• Required work:
[1] From the wavefolder text, please return the passage that begins at the words "7. Conclusions" and stops after "are fundamentally different.".
[2] Summarize the wavefolder text in three sentences.

Finally, we examine the time-varying behavior of the proposed structure by considering the case of a 150-Hz input sinewave with variable gain G L and dc offset. Figure 21 shows the spectrogram that results from varying G L from 0 to 15. As expected, the system introduces complex harmonic patterns similar to those shown in Figure 18a. Likewise, Figure 18b demonstrates the effect of varying G L from 0 to 10 while simultaneously increasing the level of dc offset from 0 to 5 V. This response is comparable to that of the Serge middle VCM (see Figure 18b).
A real-time demo of the proposed Lockhart wavefolder topology implemented using Max/MSP and Gen is available at http://research.spa.aalto.fi/publications/papers/smc17-wavefolder.

7. Conclusions

In this work, we have explored the behavior of two West Coast synthesizer circuits: the Lockhart and Serge wavefolders. By means of circuit analysis, we have derived closed-form expressions for the characteristic transfer functions of both systems. These transfer functions were validated against SPICE simulations implemented using LTspice. The results obtained indicate a good match between the proposed models and their corresponding SPICE simulations. In addition to this, we observed that the behavior of both circuits is very similar, despite the fact that their designs are fundamentally different.
The issue of aliasing caused by wavefolding in the digital domain was treated by incorporating the first-order antiderivative method. Within the context of the Lockhart wavefolder, it was shown that the proposed antialiased model is perceptually free from the effects of aliasing distortion when implemented at a sampling rate of F s = 88.2 kHz. A thorough evaluation of the proposed Lockhart model indicates that this configuration yields a signal quality equivalent to that of oversampling by a factor of eight (i.e., F s = 352 . 8 kHz) at nearly a fourth of the computational expenses. For the case of the Serge wavefolder, the use of the antiderivative method produces an increase in signal quality equivalent to that of oversampling by a factor of two (i.e., F s = 88.2 kHz).

• Information shown:
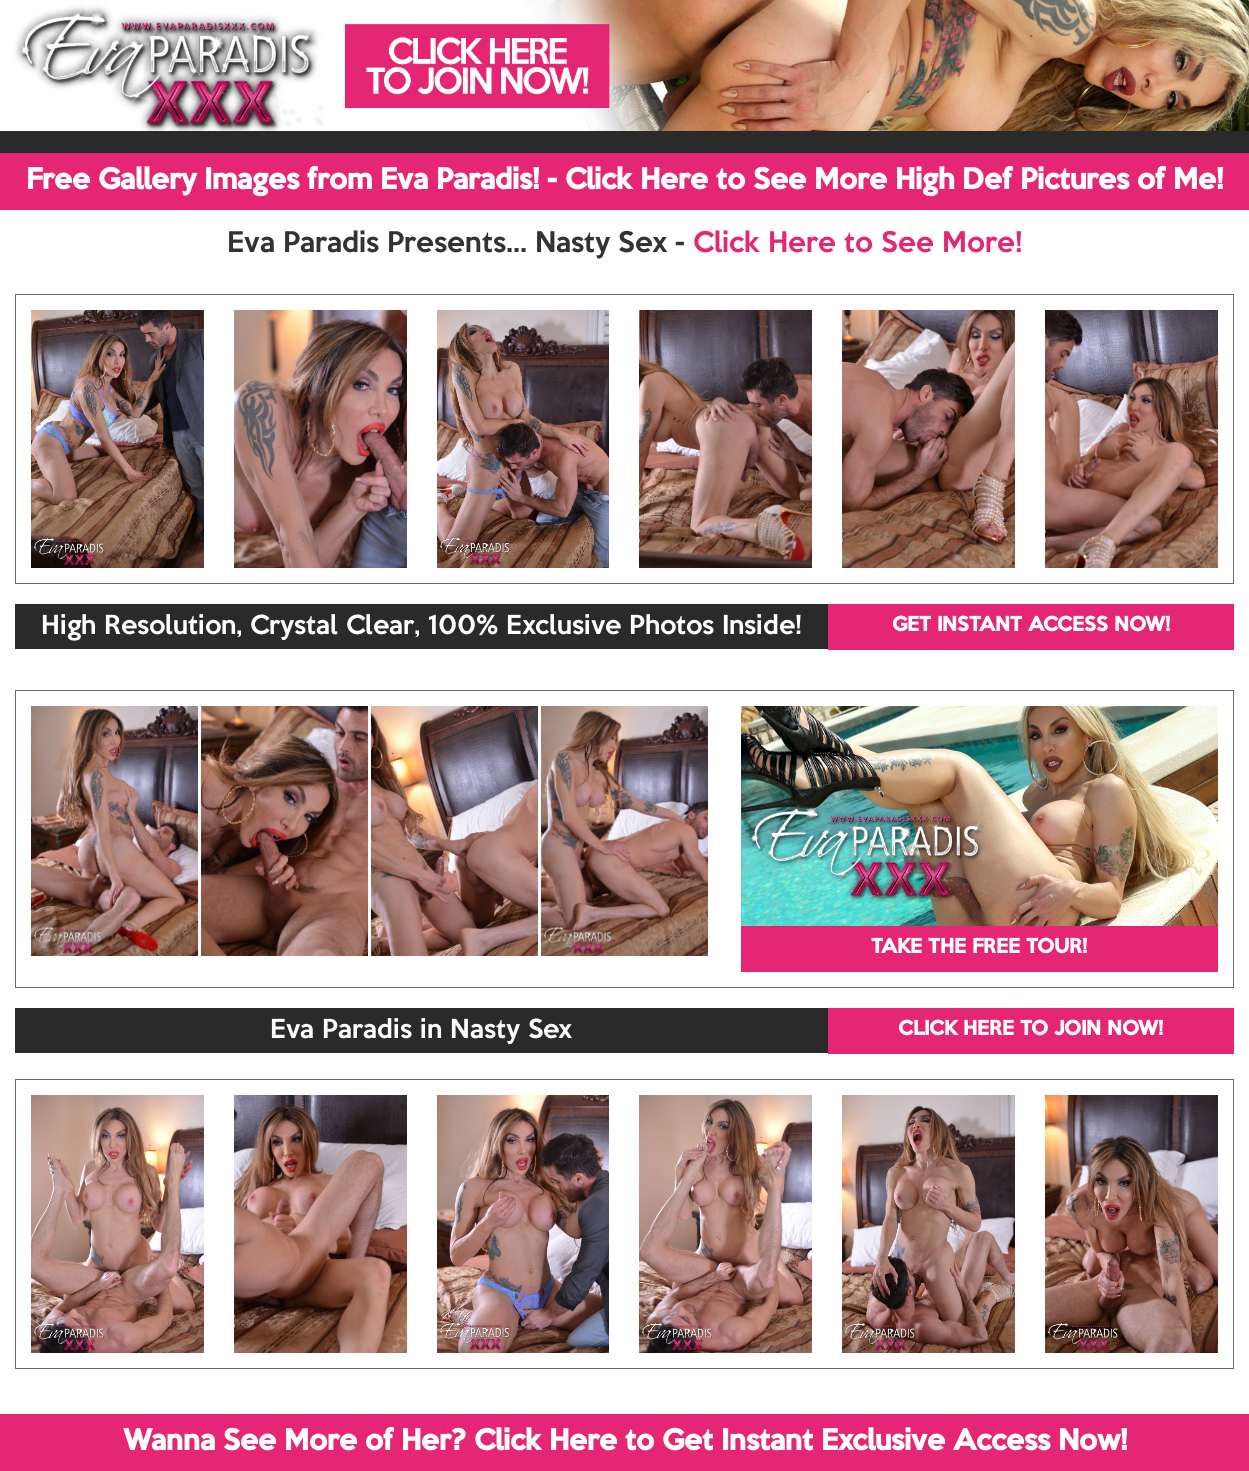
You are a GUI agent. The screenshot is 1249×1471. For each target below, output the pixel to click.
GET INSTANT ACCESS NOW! (1031, 626)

• Task-by-task results:
[1]
7. Conclusions

In this work, we have explored the behavior of two West Coast synthesizer circuits: the Lockhart and Serge wavefolders. By means of circuit analysis, we have derived closed-form expressions for the characteristic transfer functions of both systems. These transfer functions were validated against SPICE simulations implemented using LTspice. The results obtained indicate a good match between the proposed models and their corresponding SPICE simulations. In addition to this, we observed that the behavior of both circuits is very similar, despite the fact that their designs are fundamentally different.

[2] The work explored two West Coast synthesizer circuits, the Lockhart and Serge wavefolders, deriving closed-form expressions for their transfer functions and validating them against LTspice simulations, with a good match. Both circuits were observed to behave very similarly even though their designs are fundamentally different. Aliasing was treated with the first-order antiderivative method, which made the Lockhart model perceptually free of aliasing at 88.2 kHz, equal in quality to eightfold oversampling at nearly a fourth of the computational cost, and gave the Serge model a gain equal to twofold oversampling.